Networking, address spaces and systems

TCP/IP version 4 specifies a network addressing scheme which uses a four-octet address for each node on the network, and in Controlix each control presents to the system a network physical-port analogy which provides the control with an IPv4 address that it can use to interact with the rest of the system. When an IP address is used in Controlix by a control, it can therefore categorize that control in one of four ways:

• Class A address space: Synchronous controls. These controls roughly correspond to a traditional device driver, and represent a specific motif which should encapsulate and provide access to as well as be driven by the functionality of an underlying basis. For a typical, fixed-function ASIC, this basis will usually be a standard bus protocol seen on external pins, such as a memory or I/O bus, or pins which have been strapped high or have a fixed function such as clock or flow control lines. For an FPGA, this will turn into a set of ports representing simple interfaces such as memory or external synchronous busses/bridges. For CPU-based systems, the basic system control set becomes more complex as asynchronous busses with interrupts and the devices which use them come into play and must be synchronously polled. Finally there is the user-layer where the system controls can often represent abstract interfaces such as POSIX file I/O or TCP/IP sockets, which must be asynchronously buffered with FIFOs.

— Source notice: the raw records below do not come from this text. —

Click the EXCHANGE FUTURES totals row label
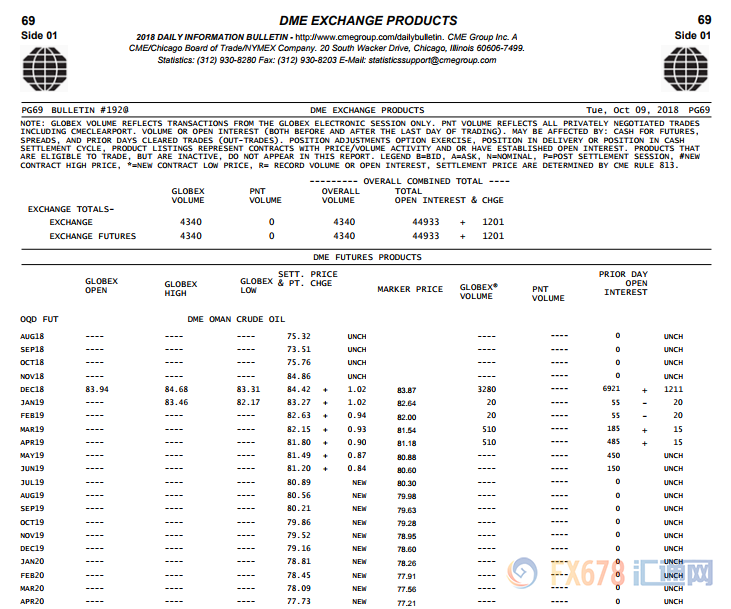(x=95, y=236)
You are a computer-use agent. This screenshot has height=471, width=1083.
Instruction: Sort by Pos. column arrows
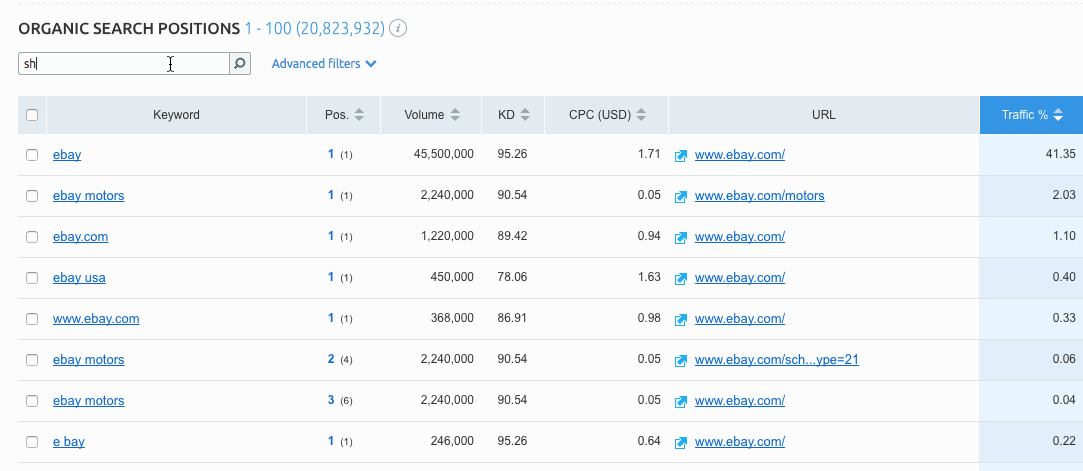pyautogui.click(x=360, y=115)
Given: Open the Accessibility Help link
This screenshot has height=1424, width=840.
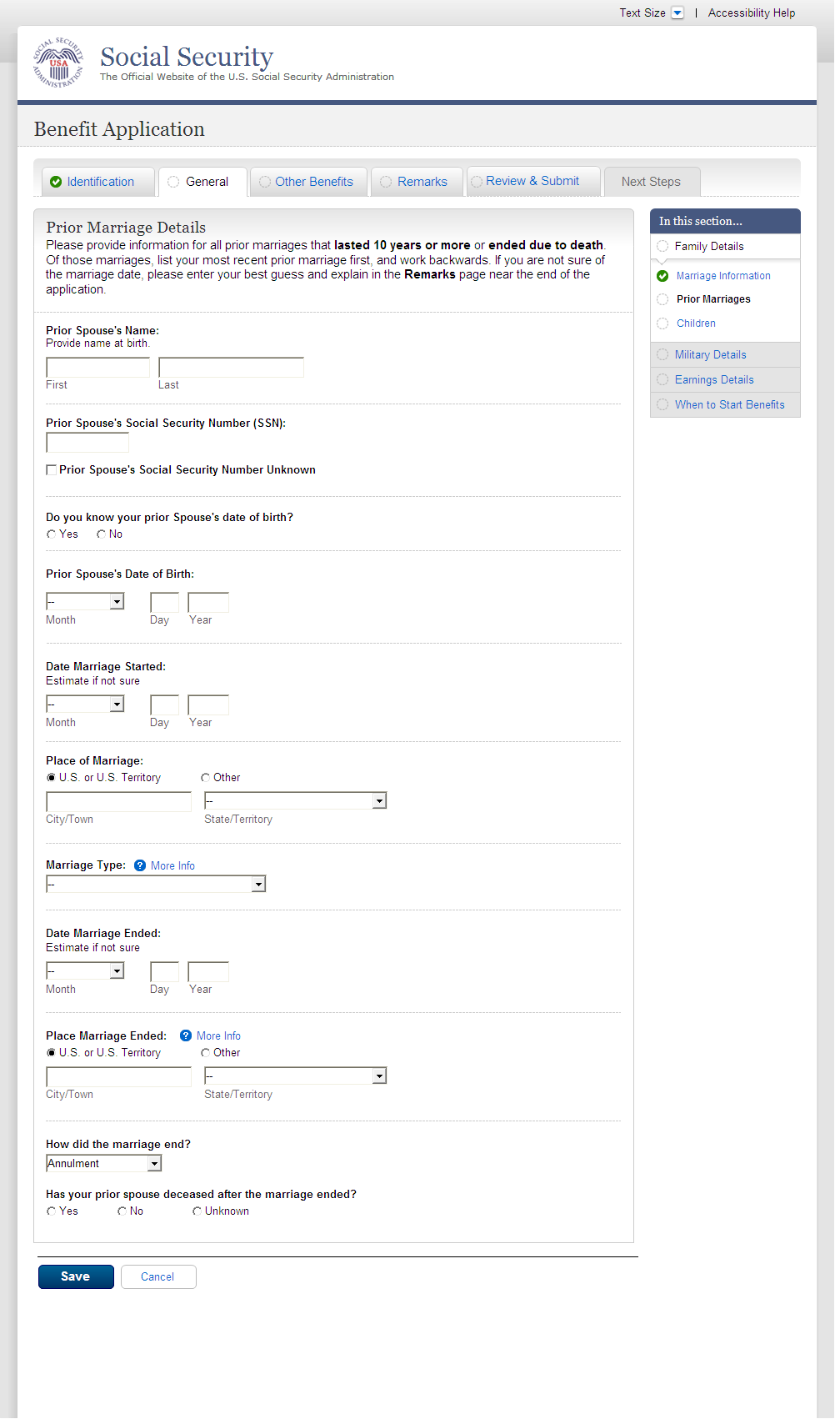Looking at the screenshot, I should point(751,13).
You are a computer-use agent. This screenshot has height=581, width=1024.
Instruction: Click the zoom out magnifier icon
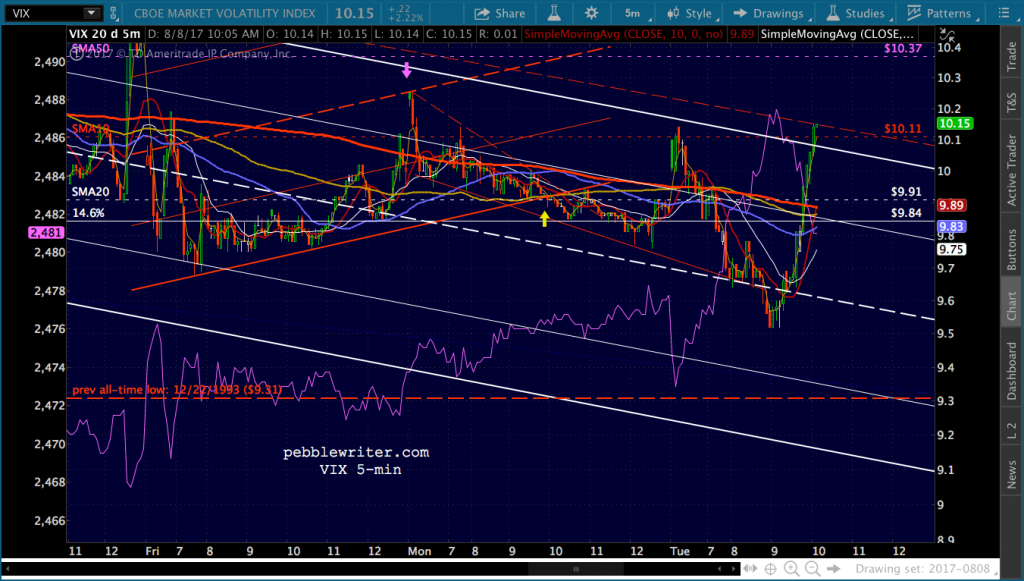[813, 569]

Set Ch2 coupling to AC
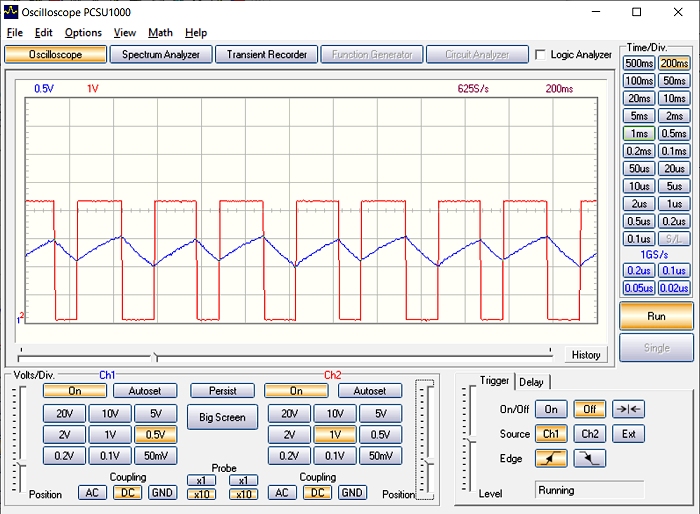point(281,493)
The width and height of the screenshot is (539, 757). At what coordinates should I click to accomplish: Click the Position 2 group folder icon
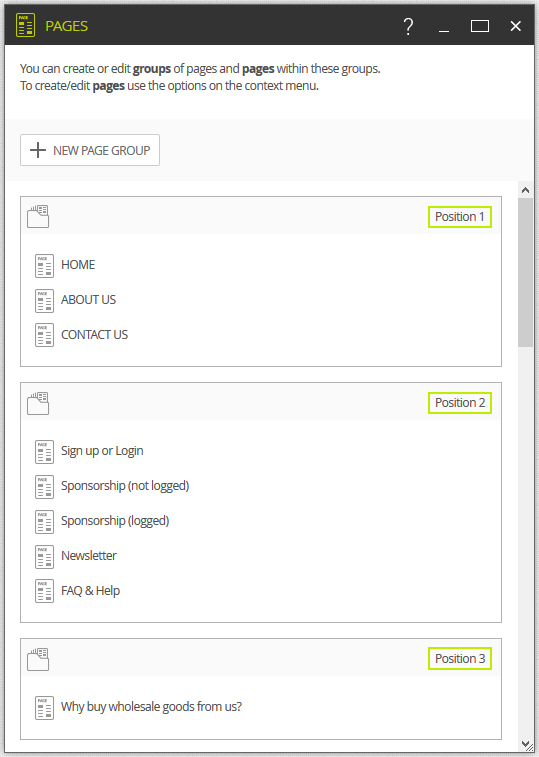pyautogui.click(x=38, y=403)
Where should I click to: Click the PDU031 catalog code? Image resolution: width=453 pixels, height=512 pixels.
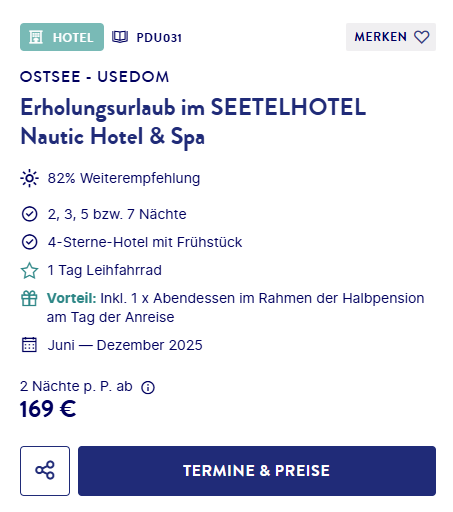[x=159, y=38]
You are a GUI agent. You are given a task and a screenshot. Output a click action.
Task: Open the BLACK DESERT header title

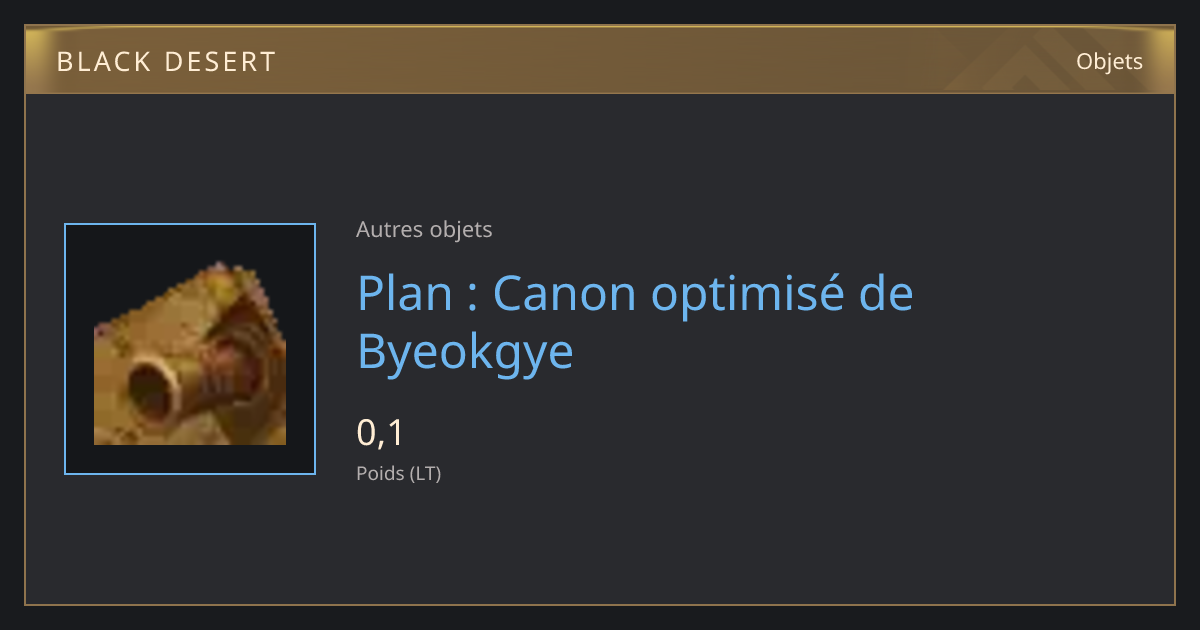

• Class B address space: Asynchronous controls. These controls encapsulate functionality in a higher-level space then the basic system control set, and in this environment buffering, protocol routing and interface translation are commonly seen as underlying motifs. On ASICS, these functions are often absent, or implemented internally as a design convenience only. On FPGAs, external physical interfaces such as serial or ethernet ports are commonly managed at this level. CPU-based systems usually manage more complex, DMA-using devices such as graphics/sound/video, disk interfaces such as IDE or SCSI, or more advanced, I/O-buffered network cards. At the user layer, we see more complex system interfaces like generic message passing encapsulated.

• Class C address space: Demultiplexing controls. Demultiplexing usually refers to a process by which multiple types of data which have been serialized into a FIFO are deserialized based on a protocol. In the systems context in which Controlix is set, this usually means that a protocol server application is running, accepting input messages requesting services and sending return messages providing the requested service results. ASICS only provide one specific service to a specific and hardwired set of other single-service ASICS, and as such are usually not represented by as class C address in Controlix. FPGAs are also not often seen encapsulated at class C, due to the fact that they are not dynamically reprogrammable. CPUs are, and that is why "computer program space" usually starts at this level. The user layer usually consists of more application-specific code, such as math libraries, application-specific network protocol handlers like web or shell servers, or resource virtualization management such as virtual private network management or a graphical user interface with multiple z-order windowing.

• Class D address space: Multiplexing controls. This is "application space", and is usually composed of programs which make use of services at class C in a hierarchical fashion but do not typically provide any such hierarchical services themselves, restricting general messaging to external peer-to-peer networking or internal thread-to-thread style interprocess communication. This being the application level, ASICs, FPGAs and even CPUs are not seen much in abstraction at class D, and this often means that controls are represented in a generic fashion and can take a variety of forms - binary executables, scripts, plug-ins or even abstract interface patterns such as XML-based "presentation apps".